PPM1A as a key target of the application of Jiawei­Maxing­Shigan decoction for the attenuation of radiation­induced epithelial­mesenchymal transition in type II alveolar epithelial cells.

Radiation­induced lung tissue injury is an important reason for the limited application of radiotherapy on thoracic malignancies. Previously, we reported that administration of Jiawei­Maxing­Shigan decoction (JMSD) attenuated the radiation­induced epithelial­mesenchymal transition (EMT) in alveolar epithelial cells (AECs) via TGF­ß/Smad signaling. The present study aimed to examine the role of protein phosphatase Mg2+/Mn2+­dependent 1A (PPM1A) in the anti­EMT activity of JMSD on AECs. The components in the aqueous extract of JMSD were identified by high­performance liquid chromatography coupled with electrospray mass spectrometry. Primary rat type II AECs were treated with radiation (60Co γ­ray at 8 Gy) and JMSD­medicated serum.
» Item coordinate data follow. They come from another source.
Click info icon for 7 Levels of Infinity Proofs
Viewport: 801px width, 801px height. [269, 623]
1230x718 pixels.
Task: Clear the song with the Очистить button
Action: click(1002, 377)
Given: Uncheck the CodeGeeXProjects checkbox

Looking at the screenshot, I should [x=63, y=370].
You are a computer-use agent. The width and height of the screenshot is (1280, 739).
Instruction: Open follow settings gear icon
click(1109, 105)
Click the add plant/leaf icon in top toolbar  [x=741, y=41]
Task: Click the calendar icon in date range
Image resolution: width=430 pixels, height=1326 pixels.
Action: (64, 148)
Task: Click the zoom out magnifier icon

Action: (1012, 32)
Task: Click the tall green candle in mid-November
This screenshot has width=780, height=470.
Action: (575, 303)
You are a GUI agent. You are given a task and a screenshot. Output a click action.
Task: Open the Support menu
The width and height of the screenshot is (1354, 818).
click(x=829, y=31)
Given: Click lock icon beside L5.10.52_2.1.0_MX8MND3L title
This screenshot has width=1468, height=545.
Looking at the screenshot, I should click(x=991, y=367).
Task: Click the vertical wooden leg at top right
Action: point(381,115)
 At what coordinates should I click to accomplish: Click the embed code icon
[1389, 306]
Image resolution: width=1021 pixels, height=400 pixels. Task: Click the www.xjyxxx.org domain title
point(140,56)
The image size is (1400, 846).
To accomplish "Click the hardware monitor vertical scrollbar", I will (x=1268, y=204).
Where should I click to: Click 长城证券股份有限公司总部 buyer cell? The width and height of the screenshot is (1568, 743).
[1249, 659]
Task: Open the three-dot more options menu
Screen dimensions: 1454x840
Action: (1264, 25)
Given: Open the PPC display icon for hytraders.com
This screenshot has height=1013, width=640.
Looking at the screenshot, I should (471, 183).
PPM1A was overexpressed and knocked down in the AECs via lentivirus transduction and the effects of JMSD administration on the key proteins related to TGF­ß1/Smad signaling were measured by western blotting. It was found that radiation decreased the PPM1A expression in the AECs and JMSD­medicated serum upregulated the PPM1A expressions in the radiation­induced AECs. PPM1A overexpression increased the E­cadherin level but decreased the phosphorylated (p­)Smad2/3, vimentin and α­smooth muscle actin (α­SMA) levels in the AECs. By contrast, the PPM1A knockdown decreased the E­cadherin level and increased the p­Smad2/3, vimentin and α­SMA levels in the AECs and these effects could be blocked by SB431542 (TGF­ß1/Smad signaling inhibitor). JMSD administration increased the E­cadherin level and decreased the p­Smad2/3, vimentin and α­SMA levels in the AECs; however, these effects could be blocked by siPPM1A­2. In conclusion, PPM1A is a key target of JMSD administration for the attenuation of the radiation­induced EMT in primary type II AECs via the TGF­ß1/Smad pathway.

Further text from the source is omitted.